--- What you are asked to do ---
Nothing but the lines from the one containing "This screenshot has height=583, width=851." through the one containing "Task: Open the Campus dropdown field", both included, should be given again, each exactly as written below.

--- Data section ---

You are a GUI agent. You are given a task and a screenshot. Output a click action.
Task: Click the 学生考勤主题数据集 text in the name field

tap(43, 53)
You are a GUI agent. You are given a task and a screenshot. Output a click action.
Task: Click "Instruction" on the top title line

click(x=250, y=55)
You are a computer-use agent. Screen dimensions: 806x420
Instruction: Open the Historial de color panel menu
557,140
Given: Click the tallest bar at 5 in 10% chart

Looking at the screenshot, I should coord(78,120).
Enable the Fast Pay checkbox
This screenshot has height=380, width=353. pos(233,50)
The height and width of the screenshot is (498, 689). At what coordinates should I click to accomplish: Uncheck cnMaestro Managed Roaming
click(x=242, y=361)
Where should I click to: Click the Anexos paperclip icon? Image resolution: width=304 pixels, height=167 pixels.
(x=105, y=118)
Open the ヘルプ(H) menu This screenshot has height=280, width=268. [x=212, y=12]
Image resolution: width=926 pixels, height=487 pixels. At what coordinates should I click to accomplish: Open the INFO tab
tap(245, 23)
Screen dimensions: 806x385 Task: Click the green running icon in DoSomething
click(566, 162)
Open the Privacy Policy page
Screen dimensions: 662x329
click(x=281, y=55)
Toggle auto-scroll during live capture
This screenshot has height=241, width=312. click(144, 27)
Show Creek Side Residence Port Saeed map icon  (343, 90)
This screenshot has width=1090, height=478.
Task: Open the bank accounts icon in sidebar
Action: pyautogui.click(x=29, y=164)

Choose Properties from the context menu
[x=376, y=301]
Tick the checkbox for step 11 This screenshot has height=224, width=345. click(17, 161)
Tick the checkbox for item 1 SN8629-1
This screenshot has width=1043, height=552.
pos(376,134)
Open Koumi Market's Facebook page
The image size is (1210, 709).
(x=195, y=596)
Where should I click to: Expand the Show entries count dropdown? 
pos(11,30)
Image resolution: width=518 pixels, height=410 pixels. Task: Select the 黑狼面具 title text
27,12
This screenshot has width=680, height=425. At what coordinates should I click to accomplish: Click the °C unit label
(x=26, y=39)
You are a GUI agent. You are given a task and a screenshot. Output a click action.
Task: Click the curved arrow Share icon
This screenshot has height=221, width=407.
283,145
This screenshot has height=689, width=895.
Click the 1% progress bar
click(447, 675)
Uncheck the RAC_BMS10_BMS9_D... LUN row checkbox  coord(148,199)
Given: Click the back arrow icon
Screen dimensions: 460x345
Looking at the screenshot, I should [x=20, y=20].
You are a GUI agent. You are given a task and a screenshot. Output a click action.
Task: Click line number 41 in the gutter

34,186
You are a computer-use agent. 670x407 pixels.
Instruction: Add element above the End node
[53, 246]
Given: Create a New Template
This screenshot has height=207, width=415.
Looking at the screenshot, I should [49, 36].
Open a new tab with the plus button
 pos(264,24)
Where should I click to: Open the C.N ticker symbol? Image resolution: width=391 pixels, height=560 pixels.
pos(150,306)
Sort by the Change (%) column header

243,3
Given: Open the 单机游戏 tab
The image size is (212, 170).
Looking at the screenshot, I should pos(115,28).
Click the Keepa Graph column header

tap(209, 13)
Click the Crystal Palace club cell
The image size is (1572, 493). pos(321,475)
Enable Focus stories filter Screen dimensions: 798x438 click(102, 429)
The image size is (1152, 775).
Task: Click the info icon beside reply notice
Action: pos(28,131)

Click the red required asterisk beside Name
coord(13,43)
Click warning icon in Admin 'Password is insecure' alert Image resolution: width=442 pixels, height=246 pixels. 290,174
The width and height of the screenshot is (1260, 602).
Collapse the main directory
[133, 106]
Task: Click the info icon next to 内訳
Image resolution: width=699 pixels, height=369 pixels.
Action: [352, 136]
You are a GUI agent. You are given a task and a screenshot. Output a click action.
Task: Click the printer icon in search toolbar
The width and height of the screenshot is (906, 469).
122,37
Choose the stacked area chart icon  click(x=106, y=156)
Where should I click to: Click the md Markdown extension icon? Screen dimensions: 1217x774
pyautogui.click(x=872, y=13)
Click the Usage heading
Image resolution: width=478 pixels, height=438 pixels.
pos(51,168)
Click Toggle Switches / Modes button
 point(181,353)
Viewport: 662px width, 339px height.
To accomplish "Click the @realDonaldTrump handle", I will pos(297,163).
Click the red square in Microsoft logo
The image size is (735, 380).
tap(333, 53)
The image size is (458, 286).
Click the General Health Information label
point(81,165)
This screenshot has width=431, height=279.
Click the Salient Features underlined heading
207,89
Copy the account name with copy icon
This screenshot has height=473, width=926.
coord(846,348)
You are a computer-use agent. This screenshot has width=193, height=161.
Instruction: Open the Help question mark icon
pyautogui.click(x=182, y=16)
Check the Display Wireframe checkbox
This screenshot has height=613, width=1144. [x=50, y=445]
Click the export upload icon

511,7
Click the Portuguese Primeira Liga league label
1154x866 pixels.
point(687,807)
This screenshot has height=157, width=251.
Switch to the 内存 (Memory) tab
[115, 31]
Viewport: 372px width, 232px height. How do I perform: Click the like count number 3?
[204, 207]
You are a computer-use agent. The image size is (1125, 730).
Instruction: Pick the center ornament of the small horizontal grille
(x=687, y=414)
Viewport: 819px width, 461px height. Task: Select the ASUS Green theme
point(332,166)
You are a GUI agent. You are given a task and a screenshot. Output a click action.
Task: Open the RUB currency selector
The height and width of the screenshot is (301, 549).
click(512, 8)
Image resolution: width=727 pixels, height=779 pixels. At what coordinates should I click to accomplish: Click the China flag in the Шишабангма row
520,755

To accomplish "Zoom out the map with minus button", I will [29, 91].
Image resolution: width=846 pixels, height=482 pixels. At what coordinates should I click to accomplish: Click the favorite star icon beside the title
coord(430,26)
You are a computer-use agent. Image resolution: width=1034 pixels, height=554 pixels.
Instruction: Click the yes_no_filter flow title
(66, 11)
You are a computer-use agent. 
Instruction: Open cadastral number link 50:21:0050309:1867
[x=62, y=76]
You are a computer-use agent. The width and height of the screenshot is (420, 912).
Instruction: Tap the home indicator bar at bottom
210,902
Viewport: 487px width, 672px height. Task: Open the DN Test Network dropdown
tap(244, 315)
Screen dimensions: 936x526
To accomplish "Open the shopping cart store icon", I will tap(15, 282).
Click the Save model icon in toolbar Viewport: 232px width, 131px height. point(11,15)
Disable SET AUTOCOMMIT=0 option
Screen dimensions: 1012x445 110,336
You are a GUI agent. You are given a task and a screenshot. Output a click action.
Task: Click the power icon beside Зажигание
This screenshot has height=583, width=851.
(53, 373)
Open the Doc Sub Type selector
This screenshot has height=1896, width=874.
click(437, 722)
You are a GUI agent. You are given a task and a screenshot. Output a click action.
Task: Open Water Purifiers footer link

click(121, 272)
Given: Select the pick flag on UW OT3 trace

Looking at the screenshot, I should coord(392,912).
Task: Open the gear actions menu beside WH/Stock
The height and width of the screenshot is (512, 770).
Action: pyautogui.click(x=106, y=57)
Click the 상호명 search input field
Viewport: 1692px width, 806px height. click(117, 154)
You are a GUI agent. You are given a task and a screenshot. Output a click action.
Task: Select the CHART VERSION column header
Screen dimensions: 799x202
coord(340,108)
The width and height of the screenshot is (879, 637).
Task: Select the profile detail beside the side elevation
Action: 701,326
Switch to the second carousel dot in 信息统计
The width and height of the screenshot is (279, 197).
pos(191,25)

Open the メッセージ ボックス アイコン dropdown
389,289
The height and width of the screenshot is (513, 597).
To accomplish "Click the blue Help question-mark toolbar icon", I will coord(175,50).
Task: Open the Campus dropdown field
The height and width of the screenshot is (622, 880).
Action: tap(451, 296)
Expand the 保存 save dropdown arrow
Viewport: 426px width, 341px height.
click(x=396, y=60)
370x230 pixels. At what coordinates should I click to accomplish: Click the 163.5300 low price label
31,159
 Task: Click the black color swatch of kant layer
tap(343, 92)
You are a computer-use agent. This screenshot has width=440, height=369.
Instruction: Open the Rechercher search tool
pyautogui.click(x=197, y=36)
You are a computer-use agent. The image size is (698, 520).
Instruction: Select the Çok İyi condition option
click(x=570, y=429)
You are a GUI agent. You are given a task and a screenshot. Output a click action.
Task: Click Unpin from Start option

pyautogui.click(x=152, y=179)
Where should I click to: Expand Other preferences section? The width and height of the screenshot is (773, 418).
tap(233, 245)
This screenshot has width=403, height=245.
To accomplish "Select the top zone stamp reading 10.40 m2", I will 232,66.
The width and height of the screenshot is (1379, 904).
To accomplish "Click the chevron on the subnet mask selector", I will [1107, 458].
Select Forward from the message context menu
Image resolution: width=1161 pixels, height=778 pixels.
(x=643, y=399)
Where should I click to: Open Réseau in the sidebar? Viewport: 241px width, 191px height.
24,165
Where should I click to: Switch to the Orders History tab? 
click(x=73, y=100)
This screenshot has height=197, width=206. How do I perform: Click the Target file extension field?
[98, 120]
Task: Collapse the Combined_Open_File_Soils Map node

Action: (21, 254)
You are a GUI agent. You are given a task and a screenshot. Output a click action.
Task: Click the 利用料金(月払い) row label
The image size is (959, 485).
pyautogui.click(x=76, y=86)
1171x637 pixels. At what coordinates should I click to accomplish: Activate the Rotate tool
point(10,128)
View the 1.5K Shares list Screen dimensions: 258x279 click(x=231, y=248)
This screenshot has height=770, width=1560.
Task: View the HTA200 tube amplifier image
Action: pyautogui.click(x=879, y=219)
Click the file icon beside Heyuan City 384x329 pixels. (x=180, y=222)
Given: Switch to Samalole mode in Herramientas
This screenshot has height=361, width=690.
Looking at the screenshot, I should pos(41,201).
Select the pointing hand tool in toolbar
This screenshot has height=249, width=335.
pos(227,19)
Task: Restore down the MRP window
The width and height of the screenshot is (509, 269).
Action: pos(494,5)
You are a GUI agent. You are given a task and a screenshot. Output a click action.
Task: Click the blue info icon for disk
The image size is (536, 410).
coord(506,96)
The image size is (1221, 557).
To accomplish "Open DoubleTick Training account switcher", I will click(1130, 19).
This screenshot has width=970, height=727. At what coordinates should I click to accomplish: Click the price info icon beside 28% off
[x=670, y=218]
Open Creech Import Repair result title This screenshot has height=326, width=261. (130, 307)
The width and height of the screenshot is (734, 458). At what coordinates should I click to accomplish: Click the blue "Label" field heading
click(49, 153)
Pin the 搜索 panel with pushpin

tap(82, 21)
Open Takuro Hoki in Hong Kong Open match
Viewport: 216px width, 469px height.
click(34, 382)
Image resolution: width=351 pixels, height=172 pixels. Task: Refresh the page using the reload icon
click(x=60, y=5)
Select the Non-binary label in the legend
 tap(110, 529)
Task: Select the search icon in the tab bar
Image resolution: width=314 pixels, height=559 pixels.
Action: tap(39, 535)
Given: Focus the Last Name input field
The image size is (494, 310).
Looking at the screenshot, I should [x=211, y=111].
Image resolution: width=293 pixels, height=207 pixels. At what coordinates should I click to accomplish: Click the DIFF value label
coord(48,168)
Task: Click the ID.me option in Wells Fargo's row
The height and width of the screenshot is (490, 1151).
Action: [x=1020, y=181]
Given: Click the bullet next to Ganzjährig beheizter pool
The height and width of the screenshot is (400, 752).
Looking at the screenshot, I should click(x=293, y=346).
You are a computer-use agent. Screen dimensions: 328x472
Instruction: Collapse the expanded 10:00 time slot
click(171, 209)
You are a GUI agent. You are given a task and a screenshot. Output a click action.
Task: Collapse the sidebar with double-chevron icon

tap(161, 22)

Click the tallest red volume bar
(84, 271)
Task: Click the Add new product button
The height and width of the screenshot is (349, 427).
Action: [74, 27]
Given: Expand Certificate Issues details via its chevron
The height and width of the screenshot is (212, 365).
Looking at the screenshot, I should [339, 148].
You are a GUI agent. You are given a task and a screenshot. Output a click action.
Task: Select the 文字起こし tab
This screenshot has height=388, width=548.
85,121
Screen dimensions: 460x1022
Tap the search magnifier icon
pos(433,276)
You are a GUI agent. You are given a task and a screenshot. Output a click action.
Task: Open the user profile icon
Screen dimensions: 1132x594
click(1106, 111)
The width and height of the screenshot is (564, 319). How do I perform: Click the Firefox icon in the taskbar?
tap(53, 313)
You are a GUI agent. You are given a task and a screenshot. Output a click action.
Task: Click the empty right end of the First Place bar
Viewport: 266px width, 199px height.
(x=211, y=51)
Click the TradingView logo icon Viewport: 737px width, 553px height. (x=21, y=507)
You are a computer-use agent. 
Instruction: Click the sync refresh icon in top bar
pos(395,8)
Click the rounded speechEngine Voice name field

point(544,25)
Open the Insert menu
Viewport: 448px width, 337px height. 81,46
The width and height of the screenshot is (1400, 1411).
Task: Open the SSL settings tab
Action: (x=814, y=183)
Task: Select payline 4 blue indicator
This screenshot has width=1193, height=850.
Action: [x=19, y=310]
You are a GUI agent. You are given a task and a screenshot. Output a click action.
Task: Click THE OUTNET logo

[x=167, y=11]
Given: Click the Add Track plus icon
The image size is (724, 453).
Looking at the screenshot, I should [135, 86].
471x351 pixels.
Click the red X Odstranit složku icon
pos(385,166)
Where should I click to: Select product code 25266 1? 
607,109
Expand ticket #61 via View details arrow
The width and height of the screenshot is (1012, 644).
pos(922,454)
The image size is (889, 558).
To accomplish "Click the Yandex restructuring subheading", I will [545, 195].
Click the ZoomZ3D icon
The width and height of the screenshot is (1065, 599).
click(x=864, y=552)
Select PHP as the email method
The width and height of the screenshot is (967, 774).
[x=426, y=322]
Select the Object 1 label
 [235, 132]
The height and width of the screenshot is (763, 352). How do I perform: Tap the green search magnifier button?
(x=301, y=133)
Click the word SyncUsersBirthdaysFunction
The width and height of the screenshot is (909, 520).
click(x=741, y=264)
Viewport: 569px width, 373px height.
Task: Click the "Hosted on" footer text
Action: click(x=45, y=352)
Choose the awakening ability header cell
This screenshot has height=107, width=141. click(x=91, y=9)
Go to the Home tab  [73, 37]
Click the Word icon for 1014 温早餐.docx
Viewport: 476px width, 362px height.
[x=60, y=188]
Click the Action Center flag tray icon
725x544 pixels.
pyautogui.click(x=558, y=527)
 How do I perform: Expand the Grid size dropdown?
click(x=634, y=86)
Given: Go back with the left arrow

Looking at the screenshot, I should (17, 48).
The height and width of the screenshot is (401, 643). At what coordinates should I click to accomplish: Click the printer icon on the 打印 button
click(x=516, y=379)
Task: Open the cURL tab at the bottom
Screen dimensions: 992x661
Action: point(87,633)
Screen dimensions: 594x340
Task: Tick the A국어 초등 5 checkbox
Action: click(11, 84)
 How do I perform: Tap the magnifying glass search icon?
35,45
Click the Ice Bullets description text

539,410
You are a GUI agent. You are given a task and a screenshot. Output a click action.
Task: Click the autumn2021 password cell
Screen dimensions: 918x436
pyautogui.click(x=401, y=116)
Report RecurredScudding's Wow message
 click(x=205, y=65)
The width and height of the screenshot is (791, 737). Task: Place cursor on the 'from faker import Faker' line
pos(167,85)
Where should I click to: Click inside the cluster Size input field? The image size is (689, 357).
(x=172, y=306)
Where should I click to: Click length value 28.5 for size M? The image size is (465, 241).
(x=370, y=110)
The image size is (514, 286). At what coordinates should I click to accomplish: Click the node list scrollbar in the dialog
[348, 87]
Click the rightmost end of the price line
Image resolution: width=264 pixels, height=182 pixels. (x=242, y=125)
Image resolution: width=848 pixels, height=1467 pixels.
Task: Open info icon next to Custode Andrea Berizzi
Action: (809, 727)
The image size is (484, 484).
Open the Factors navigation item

--- Exercise answer ---
This screenshot has height=583, width=851.
(53, 373)
Open the Doc Sub Type selector
This screenshot has height=1896, width=874.
click(437, 722)
You are a GUI agent. You are given a task and a screenshot. Output a click action.
Task: Open Water Purifiers footer link

click(121, 272)
Given: Select the pick flag on UW OT3 trace

Looking at the screenshot, I should coord(392,912).
Task: Open the gear actions menu beside WH/Stock
The height and width of the screenshot is (512, 770).
Action: pyautogui.click(x=106, y=57)
Click the 상호명 search input field
Viewport: 1692px width, 806px height. click(117, 154)
You are a GUI agent. You are given a task and a screenshot. Output a click action.
Task: Select the CHART VERSION column header
Screen dimensions: 799x202
coord(340,108)
The width and height of the screenshot is (879, 637).
Task: Select the profile detail beside the side elevation
Action: 701,326
Switch to the second carousel dot in 信息统计
The width and height of the screenshot is (279, 197).
pos(191,25)

Open the メッセージ ボックス アイコン dropdown
389,289
The height and width of the screenshot is (513, 597).
To accomplish "Click the blue Help question-mark toolbar icon", I will coord(175,50).
Task: Open the Campus dropdown field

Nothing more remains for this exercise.